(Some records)
■ ■ ■ ■ ■ ■ ■

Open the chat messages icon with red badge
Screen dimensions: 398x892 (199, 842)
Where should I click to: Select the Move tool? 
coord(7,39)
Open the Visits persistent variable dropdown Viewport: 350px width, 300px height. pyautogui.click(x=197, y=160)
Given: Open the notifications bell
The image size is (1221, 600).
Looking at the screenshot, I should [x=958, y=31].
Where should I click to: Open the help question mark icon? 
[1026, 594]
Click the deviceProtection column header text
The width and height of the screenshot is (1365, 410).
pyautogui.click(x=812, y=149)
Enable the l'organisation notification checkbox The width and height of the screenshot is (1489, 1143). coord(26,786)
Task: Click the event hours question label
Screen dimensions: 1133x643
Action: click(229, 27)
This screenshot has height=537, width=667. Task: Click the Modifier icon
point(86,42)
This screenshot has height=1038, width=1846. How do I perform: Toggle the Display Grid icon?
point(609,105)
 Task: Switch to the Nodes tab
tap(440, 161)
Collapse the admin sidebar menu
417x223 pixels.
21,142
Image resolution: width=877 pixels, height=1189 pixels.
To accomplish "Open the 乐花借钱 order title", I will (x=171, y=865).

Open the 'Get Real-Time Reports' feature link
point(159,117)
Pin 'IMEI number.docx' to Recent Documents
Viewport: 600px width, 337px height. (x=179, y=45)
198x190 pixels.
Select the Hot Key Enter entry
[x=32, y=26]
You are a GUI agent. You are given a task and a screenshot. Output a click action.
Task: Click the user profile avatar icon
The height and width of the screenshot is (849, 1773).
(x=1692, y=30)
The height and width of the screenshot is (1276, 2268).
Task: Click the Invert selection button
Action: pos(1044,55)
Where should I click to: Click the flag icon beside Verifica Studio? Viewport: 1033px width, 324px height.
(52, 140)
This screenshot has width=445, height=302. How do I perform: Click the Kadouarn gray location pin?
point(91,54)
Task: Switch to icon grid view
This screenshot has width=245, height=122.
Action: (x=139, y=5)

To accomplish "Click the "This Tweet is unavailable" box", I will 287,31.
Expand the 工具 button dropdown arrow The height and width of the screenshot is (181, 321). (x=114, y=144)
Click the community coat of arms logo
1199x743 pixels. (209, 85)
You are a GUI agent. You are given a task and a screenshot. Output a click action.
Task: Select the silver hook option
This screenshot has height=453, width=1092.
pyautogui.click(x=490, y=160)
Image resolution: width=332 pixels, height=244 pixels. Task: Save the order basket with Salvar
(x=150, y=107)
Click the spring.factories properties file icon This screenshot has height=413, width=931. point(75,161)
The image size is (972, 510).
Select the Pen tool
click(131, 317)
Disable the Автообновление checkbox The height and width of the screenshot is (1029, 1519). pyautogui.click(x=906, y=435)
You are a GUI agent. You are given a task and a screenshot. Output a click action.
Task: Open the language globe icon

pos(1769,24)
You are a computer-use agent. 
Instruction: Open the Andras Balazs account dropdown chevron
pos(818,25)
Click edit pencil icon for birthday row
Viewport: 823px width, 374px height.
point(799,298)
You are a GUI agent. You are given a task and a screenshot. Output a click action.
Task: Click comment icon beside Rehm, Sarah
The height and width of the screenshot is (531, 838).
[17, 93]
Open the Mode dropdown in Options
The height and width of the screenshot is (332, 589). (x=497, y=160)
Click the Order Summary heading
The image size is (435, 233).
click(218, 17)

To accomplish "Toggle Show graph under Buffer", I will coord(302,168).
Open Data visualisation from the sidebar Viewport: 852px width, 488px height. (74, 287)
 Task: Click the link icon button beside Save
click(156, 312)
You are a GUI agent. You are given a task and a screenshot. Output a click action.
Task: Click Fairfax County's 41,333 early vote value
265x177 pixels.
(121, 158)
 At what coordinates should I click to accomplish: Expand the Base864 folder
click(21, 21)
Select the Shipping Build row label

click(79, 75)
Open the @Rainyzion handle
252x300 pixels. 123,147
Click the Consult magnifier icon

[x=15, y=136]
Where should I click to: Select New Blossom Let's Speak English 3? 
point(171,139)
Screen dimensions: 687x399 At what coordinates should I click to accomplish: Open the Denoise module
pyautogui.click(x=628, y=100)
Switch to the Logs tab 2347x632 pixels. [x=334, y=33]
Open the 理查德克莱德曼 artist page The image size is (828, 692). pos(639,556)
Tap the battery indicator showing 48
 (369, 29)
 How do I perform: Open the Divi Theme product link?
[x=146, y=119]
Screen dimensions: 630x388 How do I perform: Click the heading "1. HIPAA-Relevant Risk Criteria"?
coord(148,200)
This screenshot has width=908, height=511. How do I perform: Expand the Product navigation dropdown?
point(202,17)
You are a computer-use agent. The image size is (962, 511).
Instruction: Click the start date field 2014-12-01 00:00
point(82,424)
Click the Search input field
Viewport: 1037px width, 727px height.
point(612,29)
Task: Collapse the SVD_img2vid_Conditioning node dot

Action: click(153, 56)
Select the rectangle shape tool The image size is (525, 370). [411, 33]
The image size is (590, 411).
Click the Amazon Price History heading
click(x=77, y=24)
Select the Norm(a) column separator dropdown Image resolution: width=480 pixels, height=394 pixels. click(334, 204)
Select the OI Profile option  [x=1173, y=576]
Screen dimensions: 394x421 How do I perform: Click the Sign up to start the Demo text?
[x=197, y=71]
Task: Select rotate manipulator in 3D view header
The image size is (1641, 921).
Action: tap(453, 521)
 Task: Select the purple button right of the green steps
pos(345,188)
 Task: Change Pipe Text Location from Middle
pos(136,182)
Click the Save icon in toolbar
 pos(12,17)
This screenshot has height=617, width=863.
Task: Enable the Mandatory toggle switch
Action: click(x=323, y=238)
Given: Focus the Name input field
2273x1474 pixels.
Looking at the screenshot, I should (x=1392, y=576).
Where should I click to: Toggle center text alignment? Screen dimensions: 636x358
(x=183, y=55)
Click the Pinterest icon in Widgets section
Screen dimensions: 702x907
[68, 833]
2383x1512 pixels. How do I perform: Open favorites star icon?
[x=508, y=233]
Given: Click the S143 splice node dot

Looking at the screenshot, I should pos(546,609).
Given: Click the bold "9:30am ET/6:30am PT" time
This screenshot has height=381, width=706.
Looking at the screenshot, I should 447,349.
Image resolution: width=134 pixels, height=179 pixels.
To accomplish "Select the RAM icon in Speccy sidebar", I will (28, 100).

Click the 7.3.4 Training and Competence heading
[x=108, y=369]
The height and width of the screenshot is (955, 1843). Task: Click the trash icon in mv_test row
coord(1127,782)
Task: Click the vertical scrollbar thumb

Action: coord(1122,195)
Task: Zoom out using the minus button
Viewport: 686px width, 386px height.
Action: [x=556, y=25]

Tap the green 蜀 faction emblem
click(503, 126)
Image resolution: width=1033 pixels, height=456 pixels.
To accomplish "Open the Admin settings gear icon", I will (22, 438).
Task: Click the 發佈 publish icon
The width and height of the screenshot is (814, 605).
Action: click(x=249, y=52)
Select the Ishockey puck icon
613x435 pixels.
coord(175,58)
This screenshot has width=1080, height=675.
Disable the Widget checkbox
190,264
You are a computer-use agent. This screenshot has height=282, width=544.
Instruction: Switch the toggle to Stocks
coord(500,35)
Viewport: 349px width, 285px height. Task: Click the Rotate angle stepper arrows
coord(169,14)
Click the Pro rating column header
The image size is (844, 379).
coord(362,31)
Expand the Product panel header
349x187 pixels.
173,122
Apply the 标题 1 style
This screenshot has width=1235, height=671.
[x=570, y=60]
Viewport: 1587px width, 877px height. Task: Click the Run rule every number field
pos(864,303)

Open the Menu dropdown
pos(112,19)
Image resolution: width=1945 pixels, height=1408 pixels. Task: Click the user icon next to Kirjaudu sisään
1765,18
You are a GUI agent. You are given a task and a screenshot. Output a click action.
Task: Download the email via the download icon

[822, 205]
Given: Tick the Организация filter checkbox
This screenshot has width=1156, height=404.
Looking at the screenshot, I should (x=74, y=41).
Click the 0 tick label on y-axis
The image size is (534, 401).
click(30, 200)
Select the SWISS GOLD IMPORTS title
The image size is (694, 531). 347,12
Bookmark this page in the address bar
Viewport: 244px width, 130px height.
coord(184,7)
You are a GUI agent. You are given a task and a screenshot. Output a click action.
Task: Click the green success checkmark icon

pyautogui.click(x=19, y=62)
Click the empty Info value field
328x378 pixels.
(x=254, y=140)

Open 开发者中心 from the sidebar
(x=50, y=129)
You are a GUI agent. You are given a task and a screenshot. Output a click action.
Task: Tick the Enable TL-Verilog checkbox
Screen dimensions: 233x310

■ ■ ■ ■ ■ ■ ■

**EXERCISE DIRECTIONS**
Duplicate the records from the line containing "Where should I click to: Toggle" through the line containing "Looking at the screenshot, I should pos(546,609).", including both of those lines.

**SOLVED EXERCISE**
Where should I click to: Toggle center text alignment? Screen dimensions: 636x358
(x=183, y=55)
Click the Pinterest icon in Widgets section
Screen dimensions: 702x907
[68, 833]
2383x1512 pixels. How do I perform: Open favorites star icon?
[x=508, y=233]
Given: Click the S143 splice node dot

Looking at the screenshot, I should pos(546,609).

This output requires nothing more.